Failure to meet CMS-0057-F deadlines carries 3 categories of risk:
- CMS enforcement measures, including penalties or funding restrictions for non-compliant plans
- Last-minute remediation efforts are significantly more costly than phased, proactive implementation
- Loss of provider network trust and member confidence in plans that cannot deliver timely authorizations or transparent data access
What Is the Biggest Compliance Mistake Health Plans Make?
The most common CMS-0057-F compliance mistake is treating the 2027 API deadline as the starting point rather than the finish line. Health plans that delay infrastructure assessment and API development until 2026 risk missing deadlines under load, facing data gaps in required reporting, and scrambling to establish governance frameworks that take months to build properly.
CMS does not require a full system replacement to comply. Modular, FHIR-native solutions can integrate with existing claims and utilization management systems while reducing cost and implementation risk without rebuilding core infrastructure.
Conclusion
CMS-0057-F is not a surface-level policy update. It demands operational rewiring, new APIs, faster timelines, transparent reporting, and cross-system data exchange at scale. Health plans that treat 2026 and 2027 as fixed endpoints, rather than milestones in an active build process, face the highest compliance risk.
The plans that begin now, auditing workflows, building FHIR-compliant infrastructure, and establishing governance, position themselves not just to meet federal mandates but to lead on interoperability, provider trust, and member experience in the years ahead.
To comply better with the updated policies, consult an experienced medical billing company to avoid additional hassles and focus entirely on your primary practice.
FAQs
Q: What is CMS-0057-F?
A: CMS-0057-F is the CMS Interoperability and Prior Authorization Final Rule, finalized January 17, 2024, which requires impacted health plans to implement 4 FHIR APIs and reform prior authorization workflows by 2026–2027.

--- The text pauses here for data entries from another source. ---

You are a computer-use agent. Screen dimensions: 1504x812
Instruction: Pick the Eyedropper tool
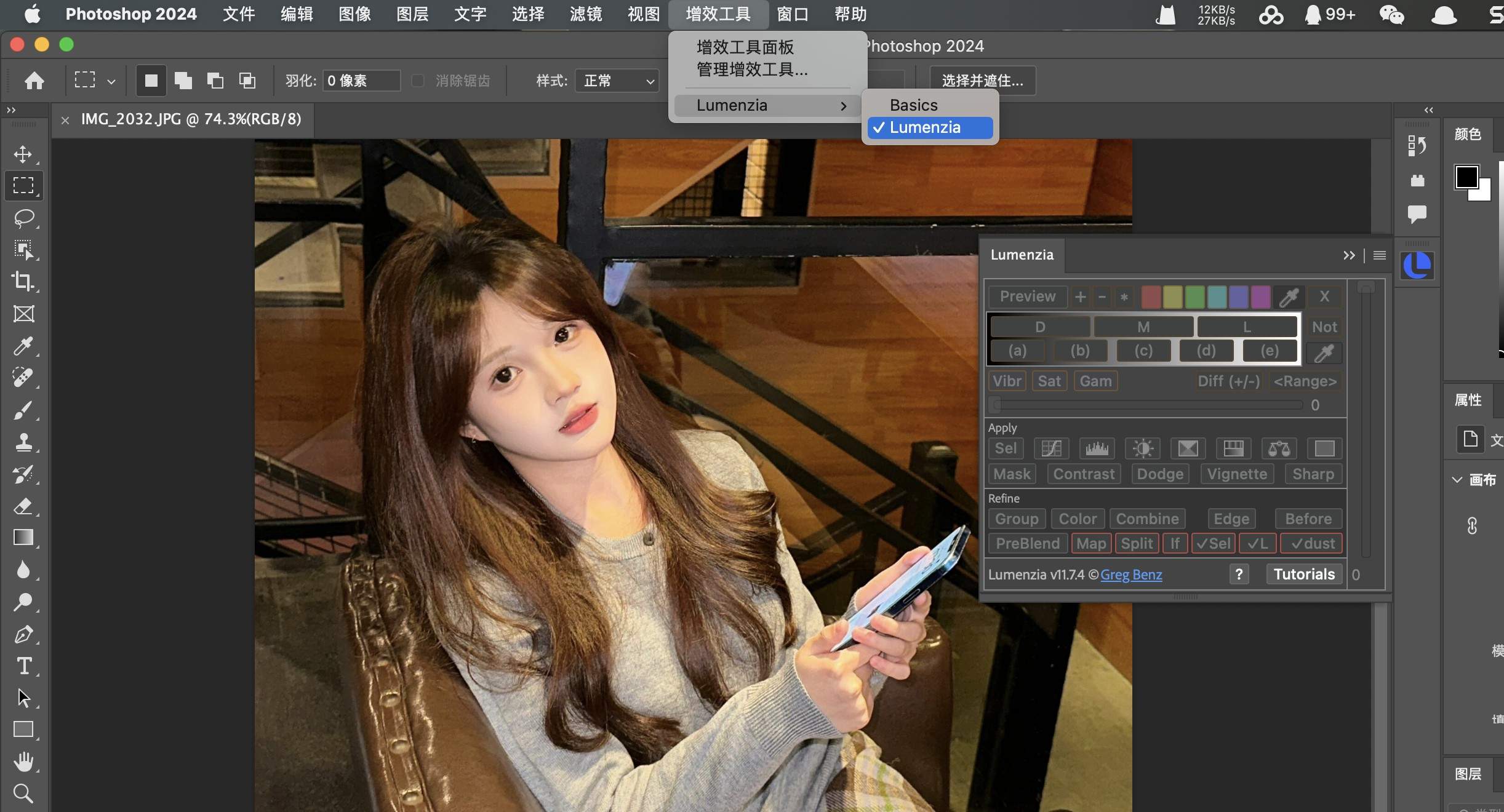[x=25, y=346]
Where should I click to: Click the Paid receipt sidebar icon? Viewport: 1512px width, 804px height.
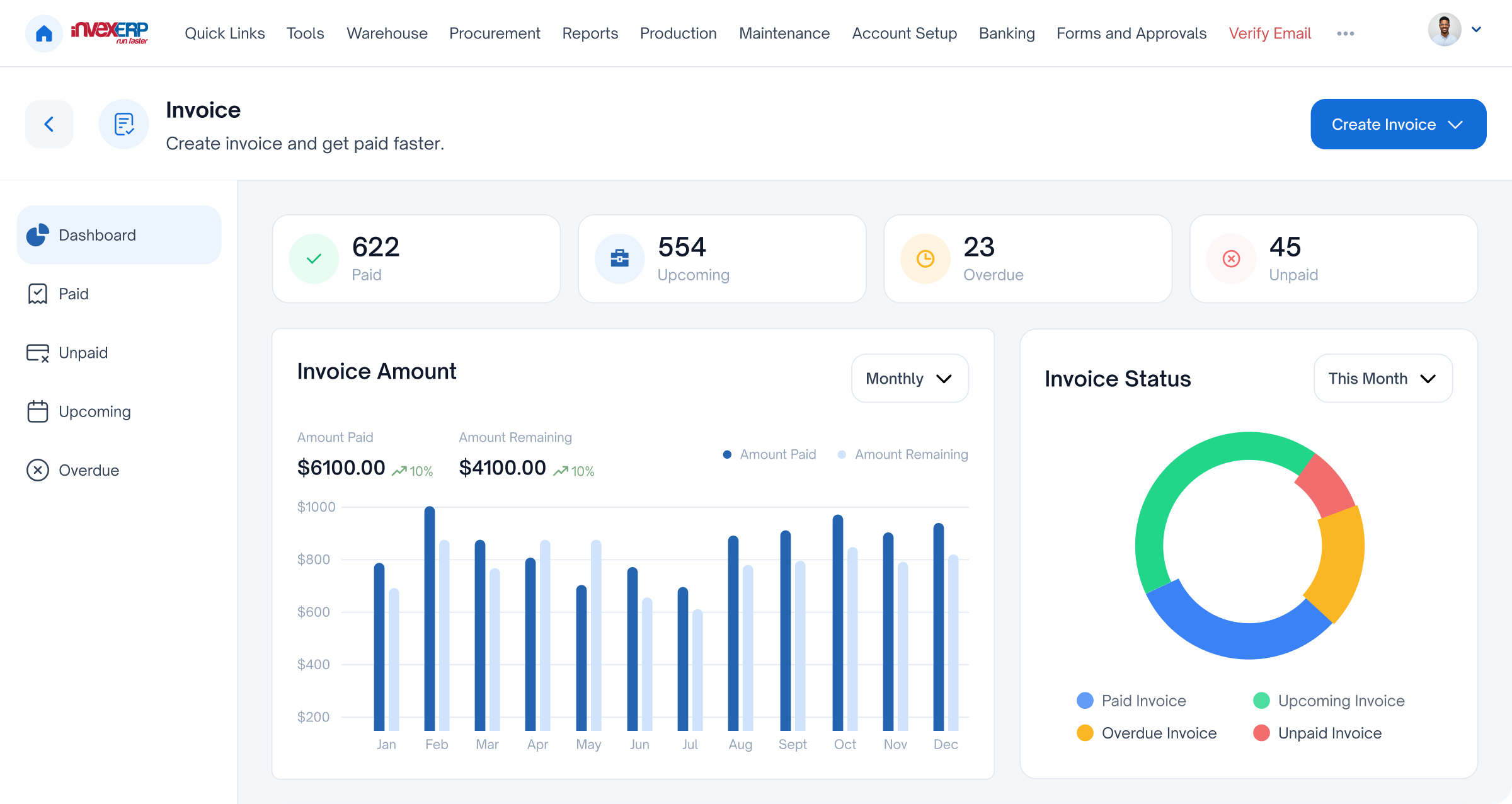coord(38,294)
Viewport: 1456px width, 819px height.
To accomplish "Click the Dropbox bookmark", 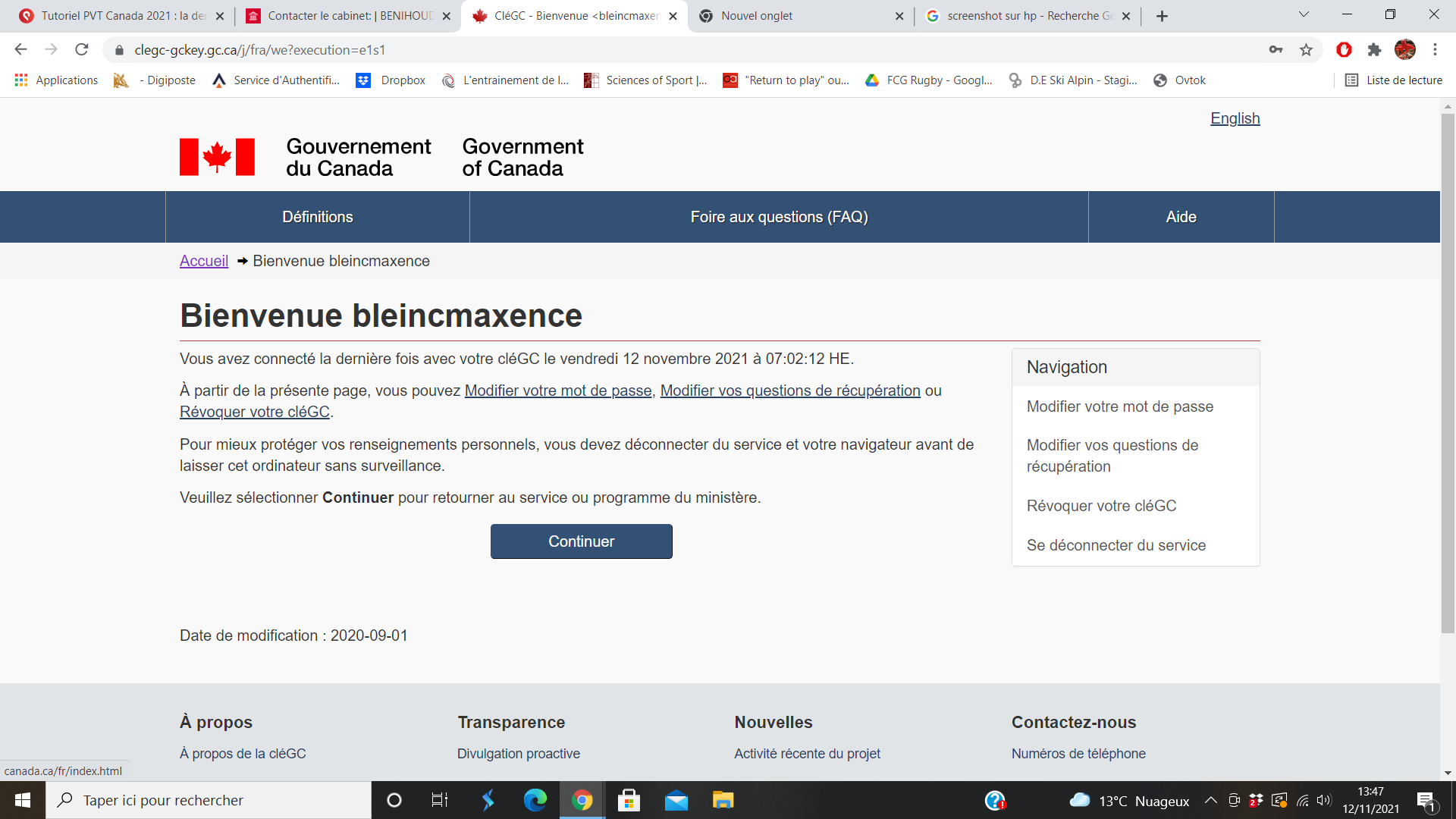I will pos(391,80).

Q: Who must comply with CMS-0057-F?
A: Medicare Advantage organizations, Medicaid Managed Care plans, CHIP plans, and Qualified Health Plans on Federally Facilitated Exchanges must comply with CMS-0057-F.
Q: What happens if a health plan does not comply with CMS-0057-F?
A: Non-compliant health plans risk CMS enforcement actions, funding restrictions, costly remediation, and reputational harm with providers and members.